== Segment start ==

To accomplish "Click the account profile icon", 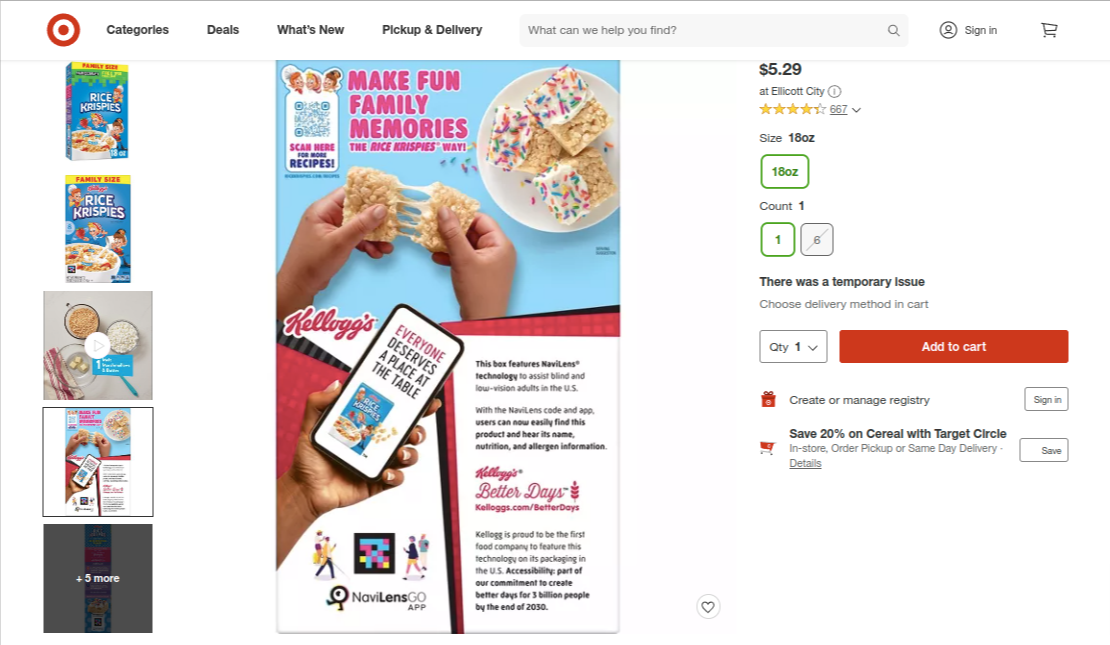I will [948, 30].
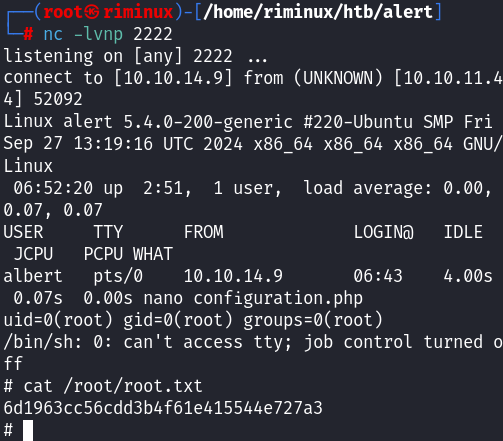Image resolution: width=503 pixels, height=441 pixels.
Task: Click the Kali skull icon in prompt
Action: point(91,12)
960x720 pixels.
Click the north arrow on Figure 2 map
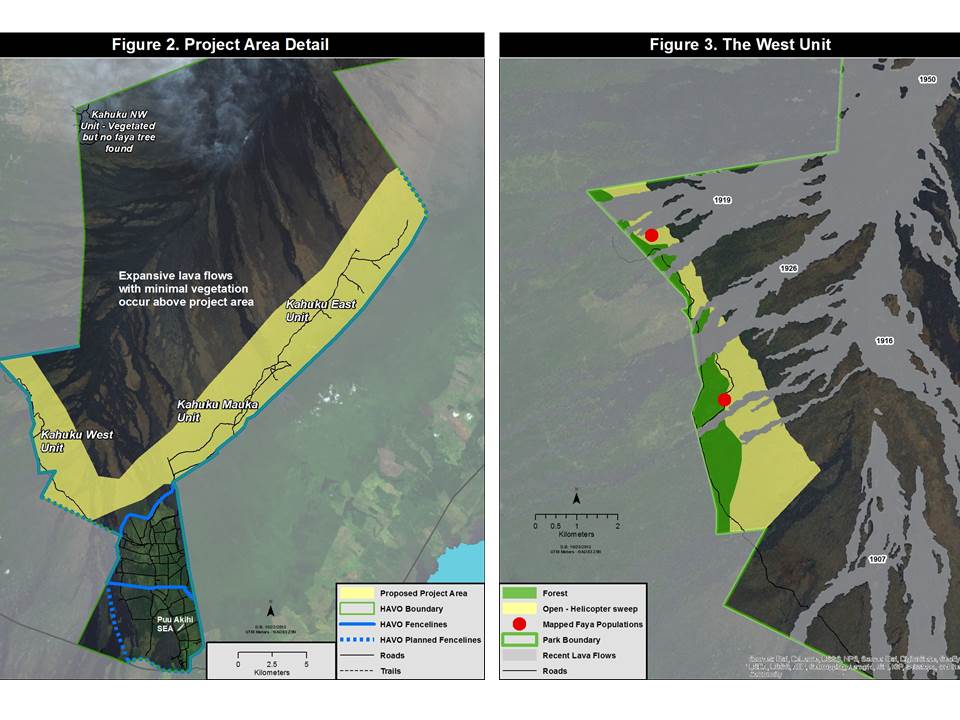point(270,607)
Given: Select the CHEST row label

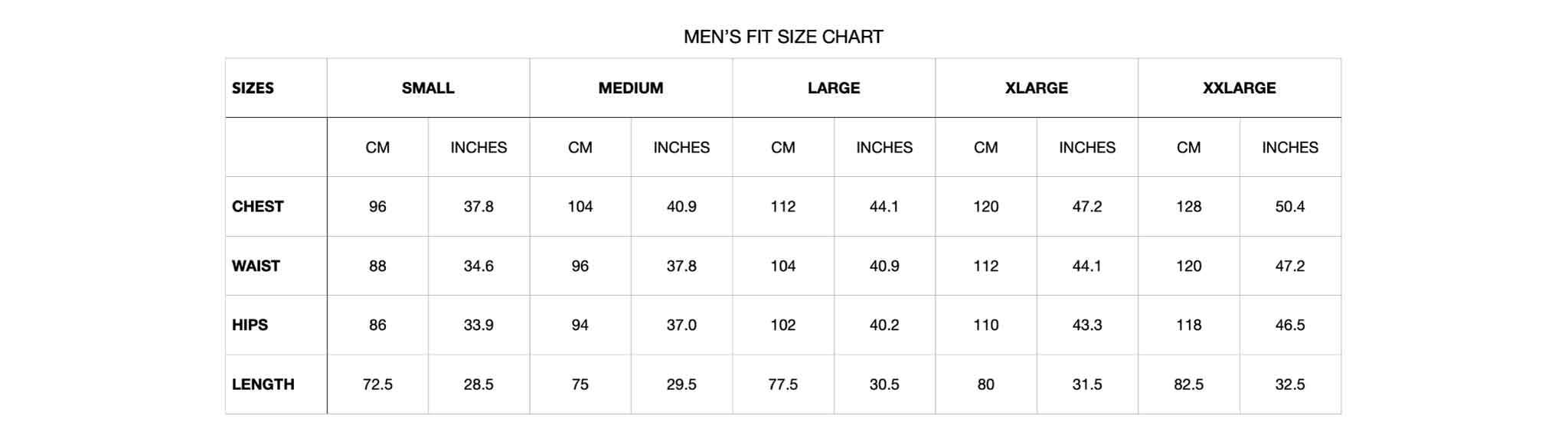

== Segment end ==

Problem to solve:
With the pictures excluded, retype exactly the lines from the one containing "Click the north arrow on Figure 2 map" through the last line of the listing, both ends included.

Output for this task:
Click the north arrow on Figure 2 map
point(270,607)
Given: Select the CHEST row label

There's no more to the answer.